This talk will discuss the ongoing impacts, contradictions, and civic outcomes of Hungary’s 1993 Act 77 on the Rights of National and Ethnic Minorities, legislation that created the framework for self-governance among Hungary’s 13 recognized minority groups, specifically focusing on Hungary’s Roma minority. Act 77 would appear to represent progressive, inclusive legislation helping to foster multi-ethnic open societies. However, minority self-governance may alternately further and deepen ethnic social and political exclusion, especially where Roma are concerned, because of contradictions within the law, limited political and fiscal resources of minority self-governments, and the law’s framing around the concept of “cultural autonomy” when the most immediate problems affecting Roma are social and economic in nature. These questions and contradictions are further complicated by growing and often radicalized right wing political movements. We present recent and ongoing data collection gathered from interviews with Roma self-government leaders across Hungary, discussing the perceptions of Roma leaders regarding nationality self-governance as, alternately, a mechanism for enhancing social inclusion and political agency and/or, an institution that only further strengthens social, political and economic divisions along ethnic lines.

Kai A. Schafft, a fellow at CEU’s Institute for Advanced Studies, is a rural sociologist and an Associate Professor of Education at Penn State University where he edits the Journal of Research in Rural Education, and directs the Center on Rural Education and Communities. His work broadly focuses on rural transformation, the relationships between social and spatial inequality, and the connection between the well-being of rural schools and the communities within which they are located.  He has authored and edited three books, as well as over 70 journal articles, reports and reviews. His most recent work examines the local impacts of unconventional gas development in rural Pennsylvania “boomtown” communities. His work this year at CEU revisits earlier research on the social and political implications of the Roma minority self-governance in Hungary.

Roland Ferkovics is a finishing Master's student at the Central European University Department of Political Science.
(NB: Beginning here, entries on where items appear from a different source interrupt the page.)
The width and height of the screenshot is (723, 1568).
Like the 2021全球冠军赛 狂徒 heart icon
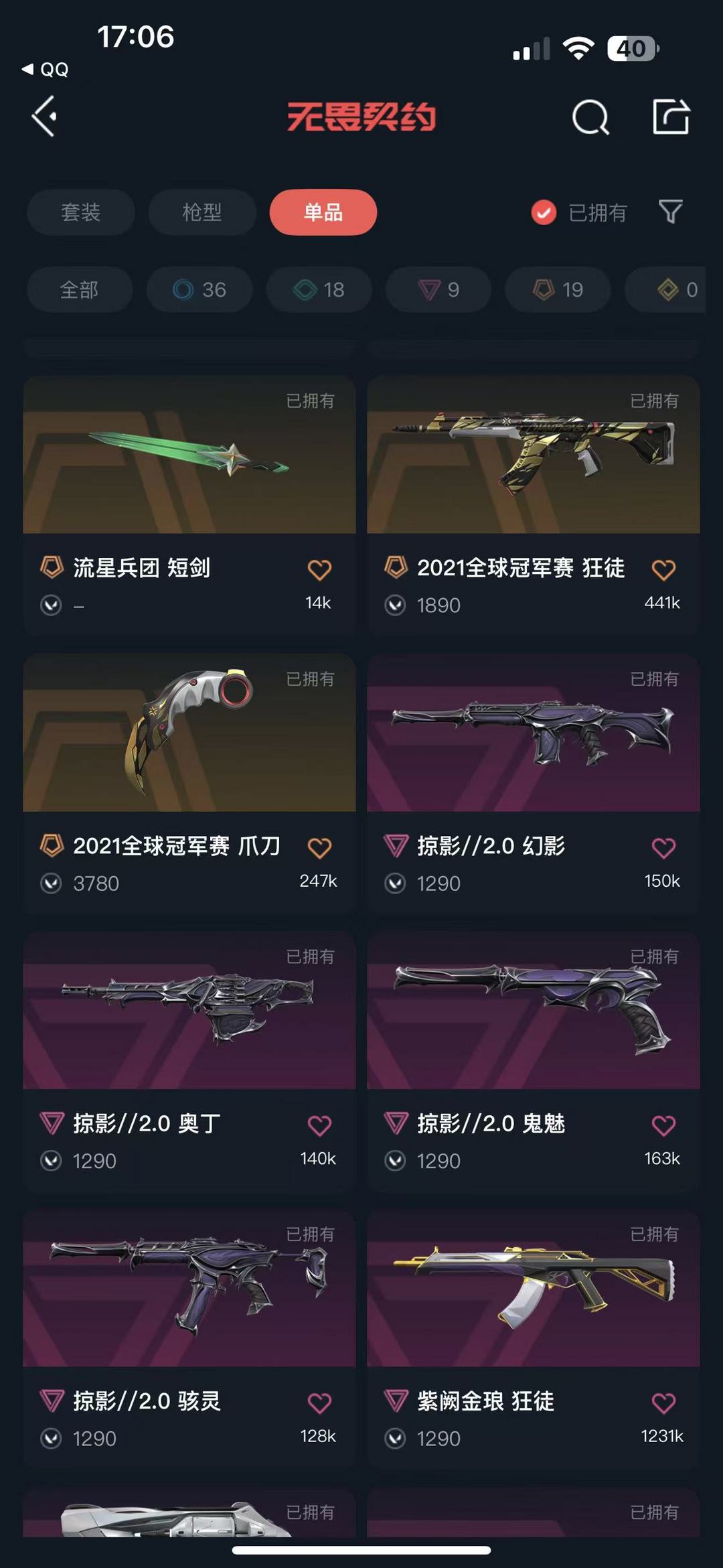(x=663, y=569)
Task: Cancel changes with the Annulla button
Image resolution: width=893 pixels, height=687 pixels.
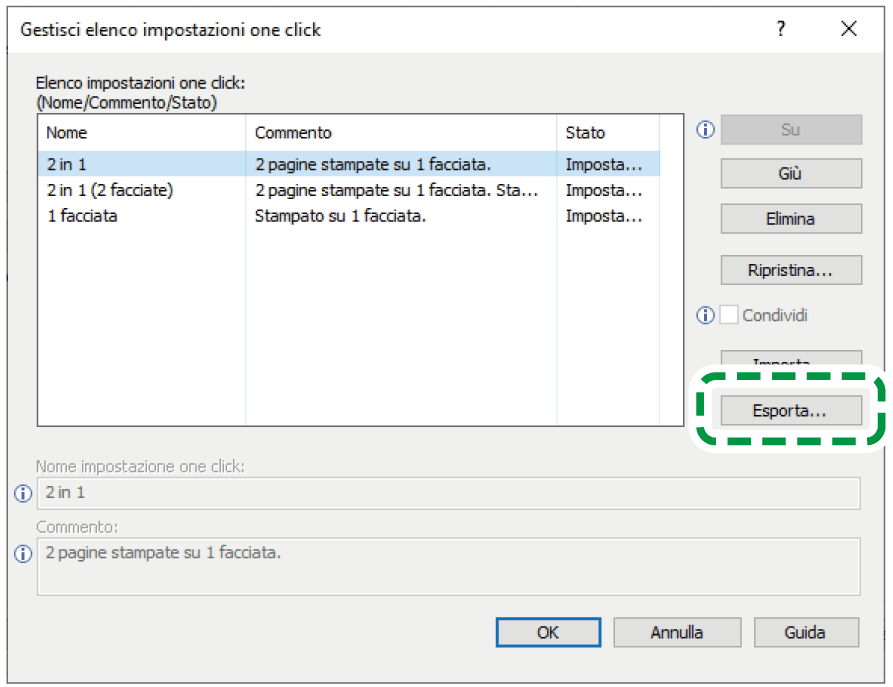Action: (677, 632)
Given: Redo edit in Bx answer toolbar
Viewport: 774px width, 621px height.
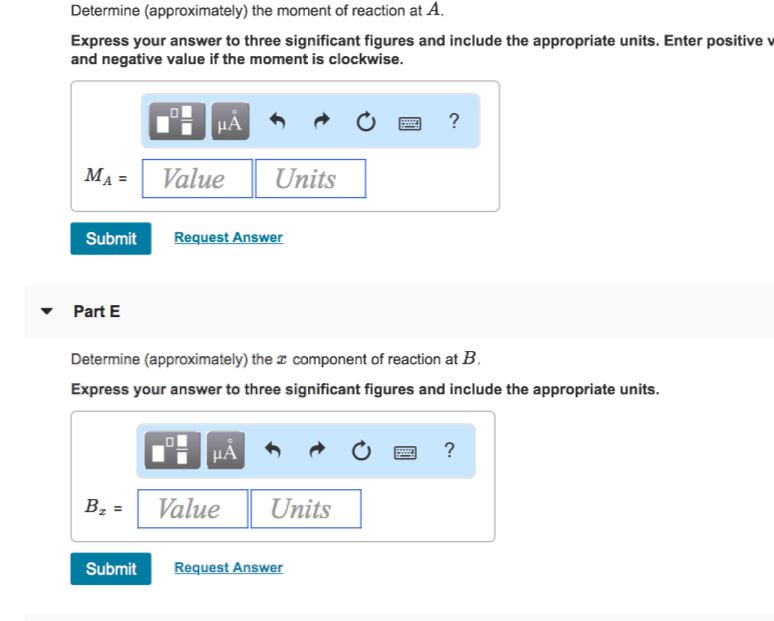Looking at the screenshot, I should point(318,452).
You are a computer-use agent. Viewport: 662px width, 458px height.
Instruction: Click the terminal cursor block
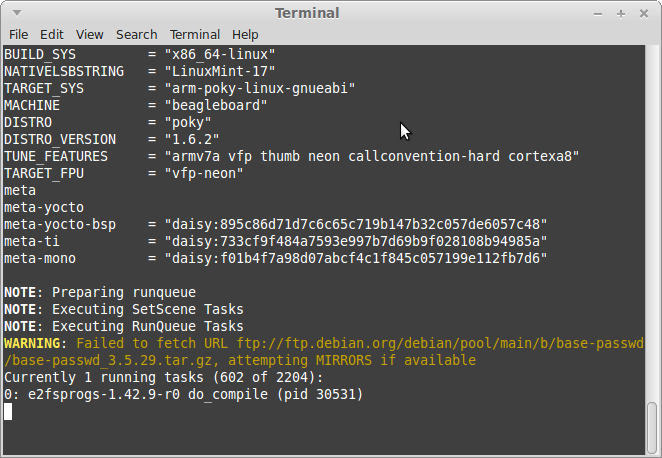(8, 412)
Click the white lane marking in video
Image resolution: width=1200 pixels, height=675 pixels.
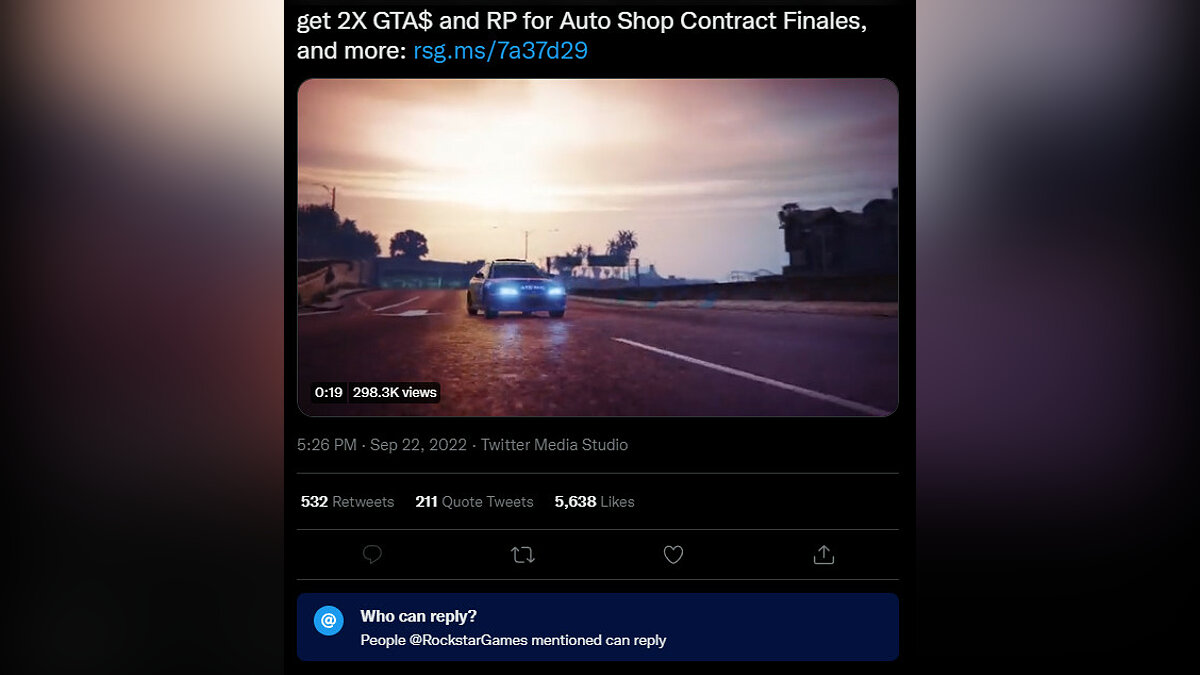751,376
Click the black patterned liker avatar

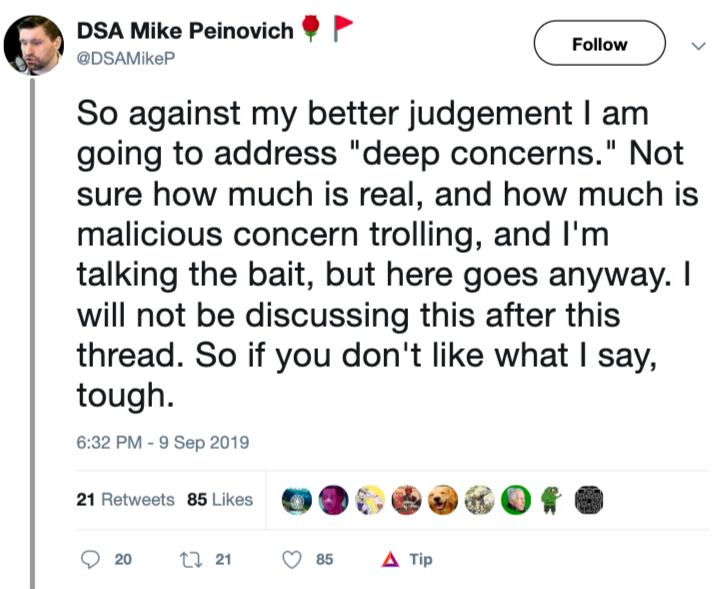coord(591,500)
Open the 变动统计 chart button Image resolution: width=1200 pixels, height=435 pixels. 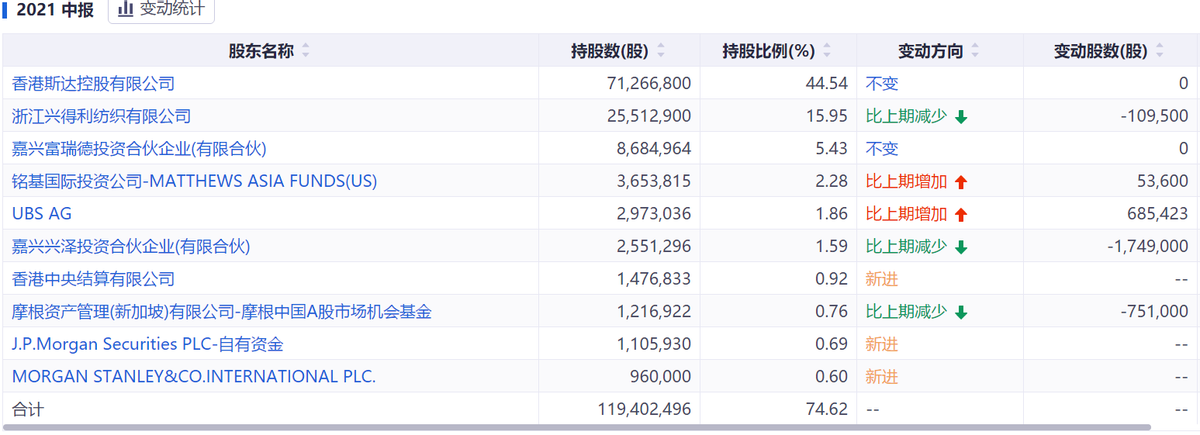pos(160,10)
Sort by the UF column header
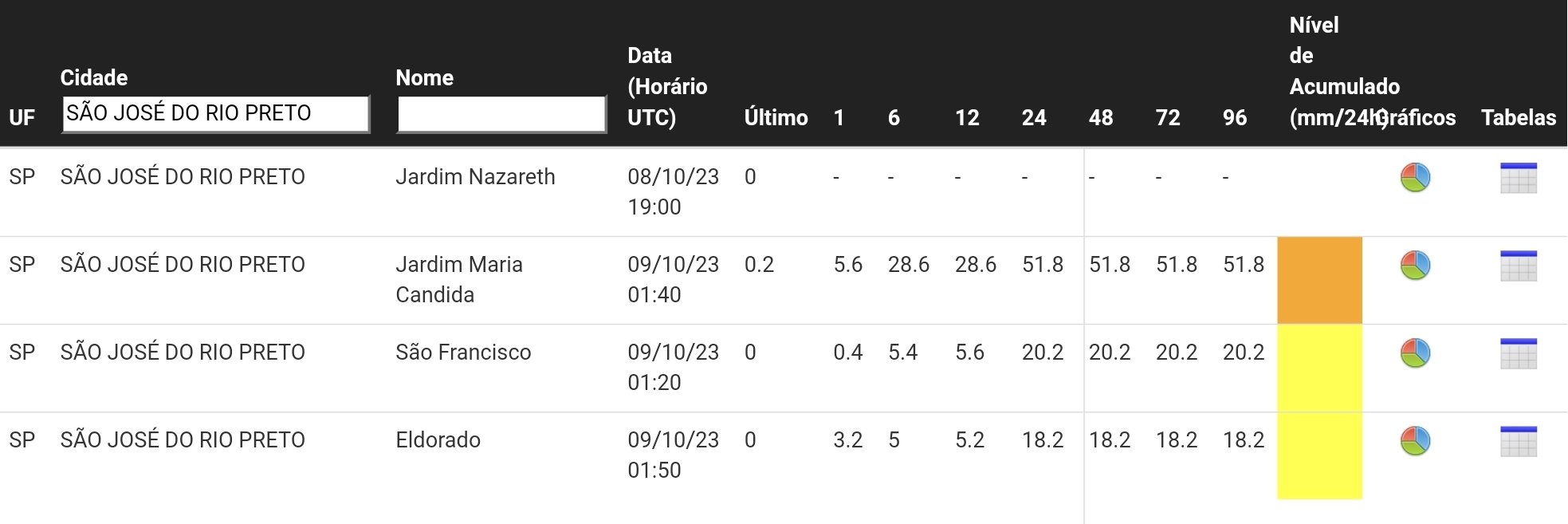This screenshot has width=1568, height=524. (22, 118)
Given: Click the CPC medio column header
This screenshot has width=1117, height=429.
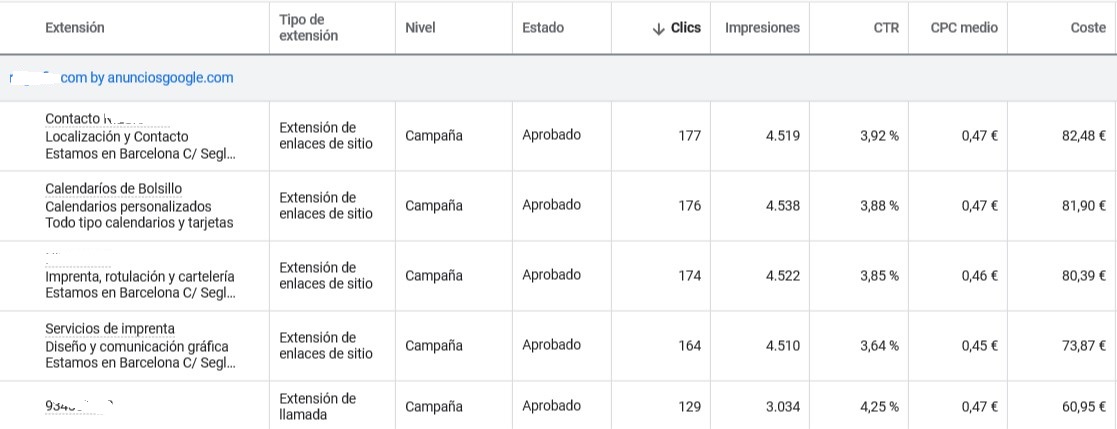Looking at the screenshot, I should coord(963,28).
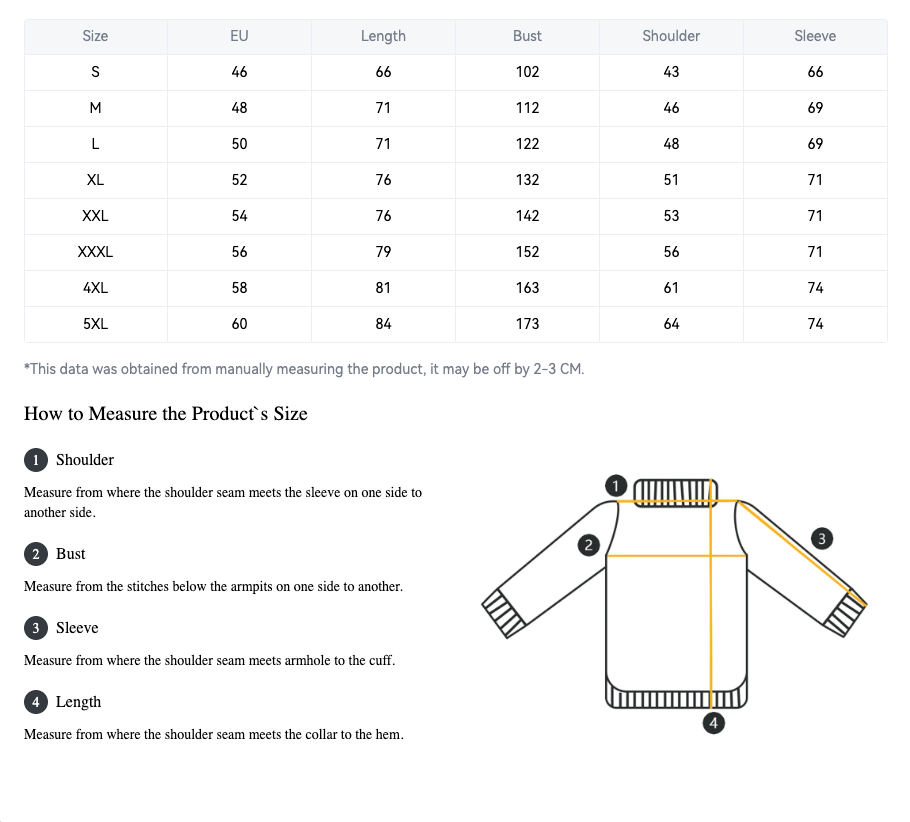Click the XXXL size row label

click(95, 252)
He is currently writing his thesis on group specific rights with a particular focus on Roma political representation in Hungary after the transition. In 2014 he worked as a field researcher in a study titled “No Longer Permissible: Roma School Desegregation Litigation and its Impact,” implemented in the collaboration of the Roma Education Fund and the Open Society Justice Initiative. The study is set for publication in 2015. In 2015 he also worked with Roma Education Fund on the organization’s Annual Report which is also set for publication.